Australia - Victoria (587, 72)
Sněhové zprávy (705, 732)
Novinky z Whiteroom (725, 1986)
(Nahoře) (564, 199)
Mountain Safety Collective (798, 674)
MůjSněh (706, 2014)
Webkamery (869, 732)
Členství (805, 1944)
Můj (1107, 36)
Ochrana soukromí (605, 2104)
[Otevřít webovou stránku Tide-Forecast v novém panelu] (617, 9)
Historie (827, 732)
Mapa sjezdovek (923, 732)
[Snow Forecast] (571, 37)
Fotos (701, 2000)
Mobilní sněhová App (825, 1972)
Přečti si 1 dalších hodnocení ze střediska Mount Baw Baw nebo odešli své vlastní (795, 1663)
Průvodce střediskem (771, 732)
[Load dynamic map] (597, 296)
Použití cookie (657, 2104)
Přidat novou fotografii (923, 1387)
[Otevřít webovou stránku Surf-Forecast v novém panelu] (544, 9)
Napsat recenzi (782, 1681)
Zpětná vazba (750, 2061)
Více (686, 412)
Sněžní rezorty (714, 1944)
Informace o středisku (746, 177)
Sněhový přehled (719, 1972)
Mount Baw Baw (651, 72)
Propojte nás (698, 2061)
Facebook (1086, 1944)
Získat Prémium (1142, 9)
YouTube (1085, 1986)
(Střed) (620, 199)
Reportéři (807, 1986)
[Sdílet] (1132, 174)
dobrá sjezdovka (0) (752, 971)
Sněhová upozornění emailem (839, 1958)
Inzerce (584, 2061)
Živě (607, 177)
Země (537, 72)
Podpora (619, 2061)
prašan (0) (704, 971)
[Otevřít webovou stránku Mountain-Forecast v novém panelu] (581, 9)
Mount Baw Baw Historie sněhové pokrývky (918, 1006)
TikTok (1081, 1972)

#####

Only the lines from the one with "Reportéři (807, 1986)" through the last line of the records belong in the answer, each copied exactly.

Solution for this problem »
Reportéři (807, 1986)
[Sdílet] (1132, 174)
dobrá sjezdovka (0) (752, 971)
Sněhová upozornění emailem (839, 1958)
Inzerce (584, 2061)
Živě (607, 177)
Země (537, 72)
Podpora (619, 2061)
prašan (0) (704, 971)
[Otevřít webovou stránku Mountain-Forecast v novém panelu] (581, 9)
Mount Baw Baw Historie sněhové pokrývky (918, 1006)
TikTok (1081, 1972)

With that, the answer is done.